In his 13-minute speech delivered in the State Dining Room, President Obama promised yesterday that he would “leave no stone unturned in seeking better ways to protect the American people,” especially in light of the “systemic failure across organizations and agencies.” He was, of course, referring to the December 25th underwear bomber, Umar Farouk Abdulmutallab–and to the failure of the National Counterterrorism Center in synthesizing and analyzing the intelligence provided on Abdulmutallab prior to his almost-attack aboard Flight 253 to Detroit.
There were some large dots left unconnected, most significantly the fact that Abdulmutallab’s father paid a November visit to the American embassy in Nigeria, warning them that his son was an Islamic extremist and possibly hiding in Yemen. Then, too, there was the rumor of an attack coming from a Nigerian in Yemen, and the knowledge that Al Qaeda in the Arabian Peninsula (AQAP) was planning a direct attack on America, tentatively from a Yemeni stronghold. Adding to the embarrassment: Abdulmutallab was on the Terrorist Identities Datamart Environment, or TIDE, watch list, and authorities in Detroit planned to question him; however, a snafu with the misspelling of his name led to him keeping his U.S. Visa and not being put on the “no-fly list.”
So no, Janet Napolitano, the system did not work quite as well as you said it did. But it did work insofar as it made clear how thin the reeds are upon which security stands. It made us consider whether we ought to reassess our policy toward security and intelligence, whether those thin reeds should, in fact, be sufficient basis to place someone on the no-fly list, and what possible repercussions that might have for international business, diplomacy, and security relationships. Not to mention the hundreds of unthreatening people who won’t be able to travel into the United States if the few detailed dots of the underwear bomber become the standard for acceptable intelligence.

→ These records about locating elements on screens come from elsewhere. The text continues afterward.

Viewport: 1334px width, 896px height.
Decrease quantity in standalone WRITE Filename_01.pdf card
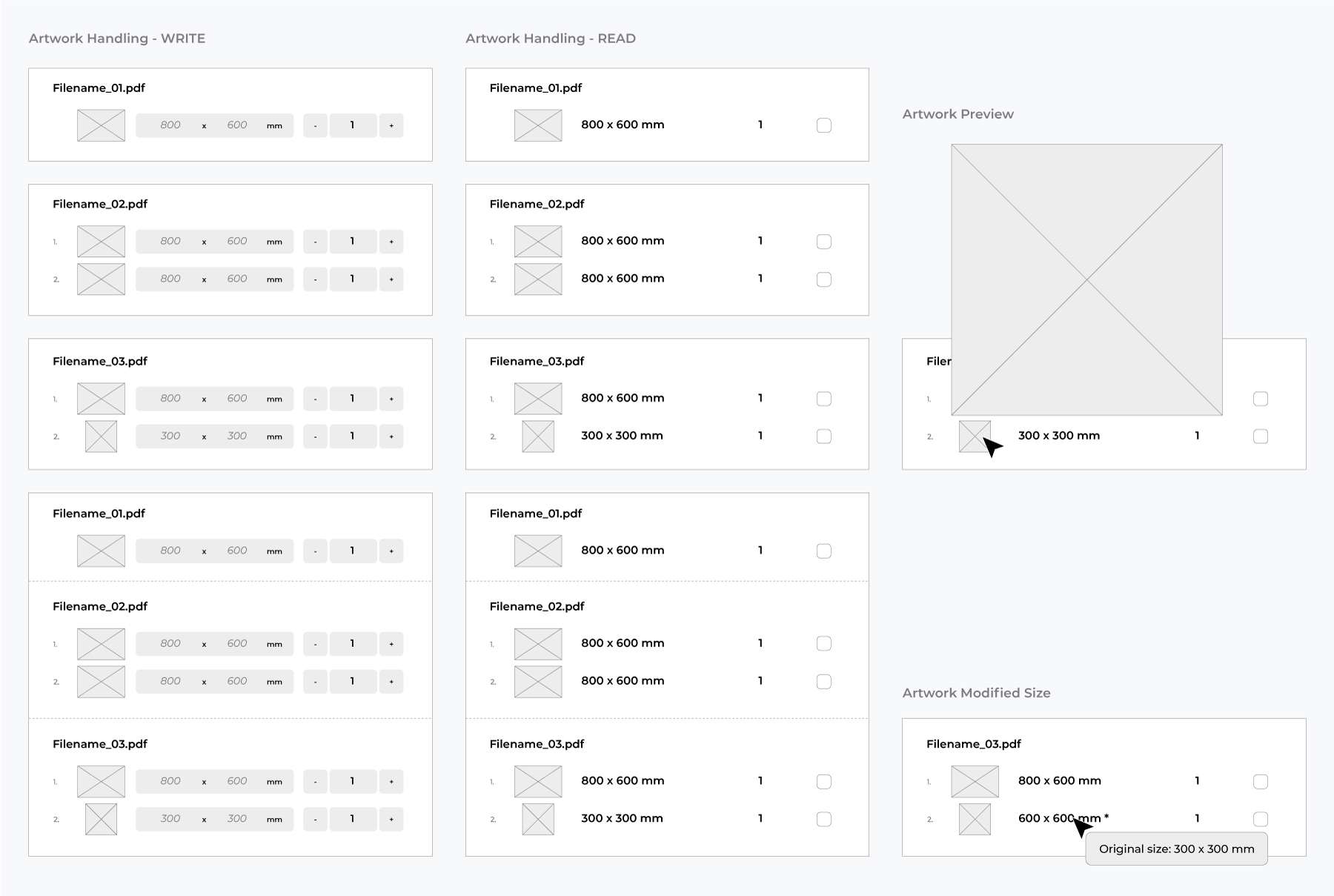coord(315,125)
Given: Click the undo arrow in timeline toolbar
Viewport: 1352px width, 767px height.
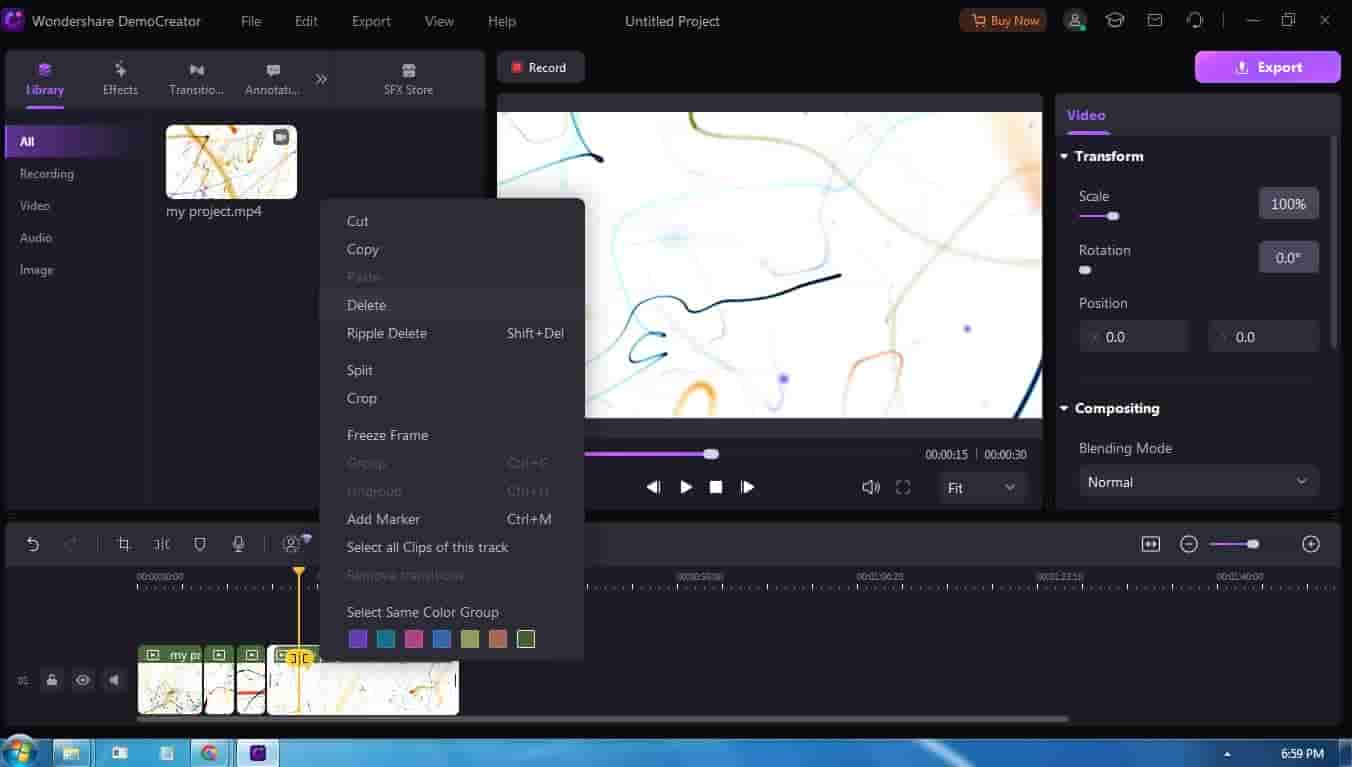Looking at the screenshot, I should pos(33,544).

The president has made clear that he will make every effort to continue safeguarding American security, but as the White House review shows, there are no guarantees. From the fire hose of data available to the 16 national security agencies, information is meant to filter up to the NCTC according to specificity and strength. While the CIA had a portfolio on Abdulmutallab, they did not turn it over to the NCTC, ostensibly deigning it insignificant. If this sub-sourced information, given to the CIA only a month before the planned attack, is the new standard for sharing, then that’s fine. But there are larger changes that need to be made, in that case: to the NCTC itself, so that it isn’t overwhelmed by the data that is sure to be pushed upward, and to what we consider reasonable response by the CIA to this degree of intel. Either way, the system worked pretty much the way it was supposed to, and Obama has pledged to lower the bar for who gets put on the no-fly list, improve airport screening technology, and assign responsibility for particular intelligence cases to particular officers. But, “there is, of course, no fool-proof solution.” There is no way to stop every terrorist who tries to enter the United States.

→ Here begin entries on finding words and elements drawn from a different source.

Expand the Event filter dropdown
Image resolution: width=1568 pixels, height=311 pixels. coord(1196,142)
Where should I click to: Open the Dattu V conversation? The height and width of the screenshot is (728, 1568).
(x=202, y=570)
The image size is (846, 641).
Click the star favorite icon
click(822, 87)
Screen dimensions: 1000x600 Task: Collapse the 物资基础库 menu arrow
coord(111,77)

In light of that, perhaps the most important part of the president’s speech yesterday was its coda. Yes, in a rare moment of semantic opportunism, and perhaps in response to the former vice president’s critique, he said, “We are at war. We are at war against al Qaeda, a far-reaching network of violence and hatred that attacked us on 9/11, that killed nearly 3,000 innocent people, and that is plotting to strike us again. And we will do whatever it takes to defeat them.” But Obama then went on to stress what makes his approach to this war unique: He doesn’t only want to improve our security; He wants to make our security less necessary. He spoke of the American vision, and of his attempted engagement with Muslim communities worldwide. He spoke of diminishing al Qaeda’s capacity to recruit, and of seeking new beginnings to improve the on-the-ground conditions of those Muslims particularly susceptible to the focus and purpose of extremism. Somehow, he turned what could have been an indictment of our national security–and what certainly would have been a call-to-arms under Bush, Jr.–and turned it into an opportunity to push his policy, to underscore the importance of mutual engagement and respect.

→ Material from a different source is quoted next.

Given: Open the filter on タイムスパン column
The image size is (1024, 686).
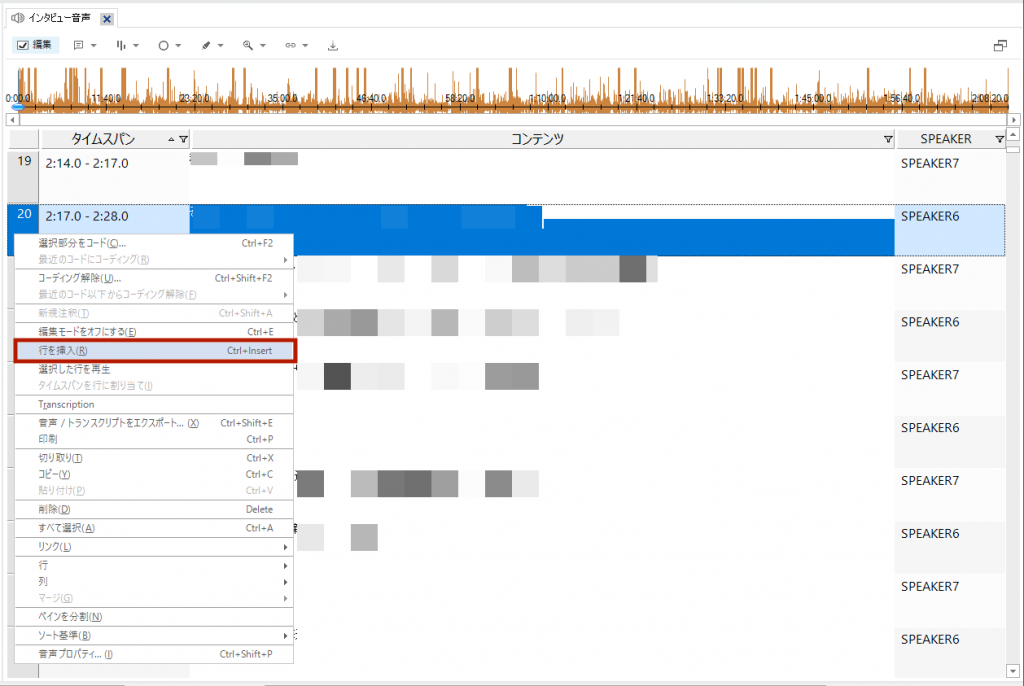Looking at the screenshot, I should tap(183, 139).
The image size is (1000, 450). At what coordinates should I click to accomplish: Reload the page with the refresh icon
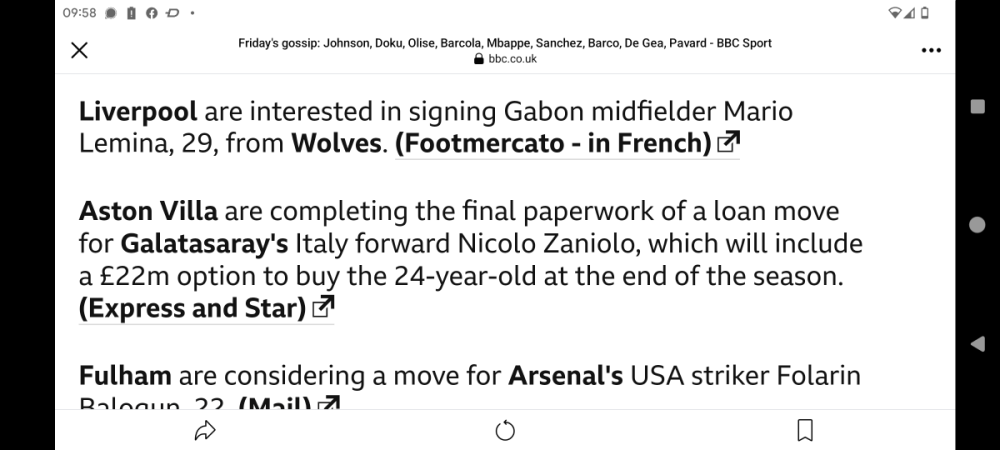[505, 431]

As for airport security, the only fool-proof option seems to be that suggested by Michael Desch, over at Notre Dame, and posted on Stephen Walt’s blog at Foreign Policy:
How we can most cost effectively respond to the underwear bomber? I think that I have finally come up with the solution. Now that extraordinary rendition is in retirement, we’ve put all these CIA proprietary airlines out of business. We could just turn over the airlines to them and we’d have absolutely perfect security.
Here’s how: a flight would begin with every passenger stripped and water-boarded. Then they would all be given those orange jumpsuits, blacked out goggles, and adult diapers, which eliminate the need for in-flight service, video entertainment, and bathroom breaks during the flight. Finally, all flights would be to “undisclosed locations” so any terrorist who got through the system would have no idea when to light his or her BVDs on fire.
In addition to the finally achieving absolute airline security, we’d also keep an important part of the defense industrial base in business at the same time. Do you happen to have Janet Napolitano’s email?
As compelling as that sounds, I’m going to go with Obama’s option in this cat-and-mouse game. When even a well-fed, well-funded, and well-supported cat is left insecure, the best choice may be to tame the mouse.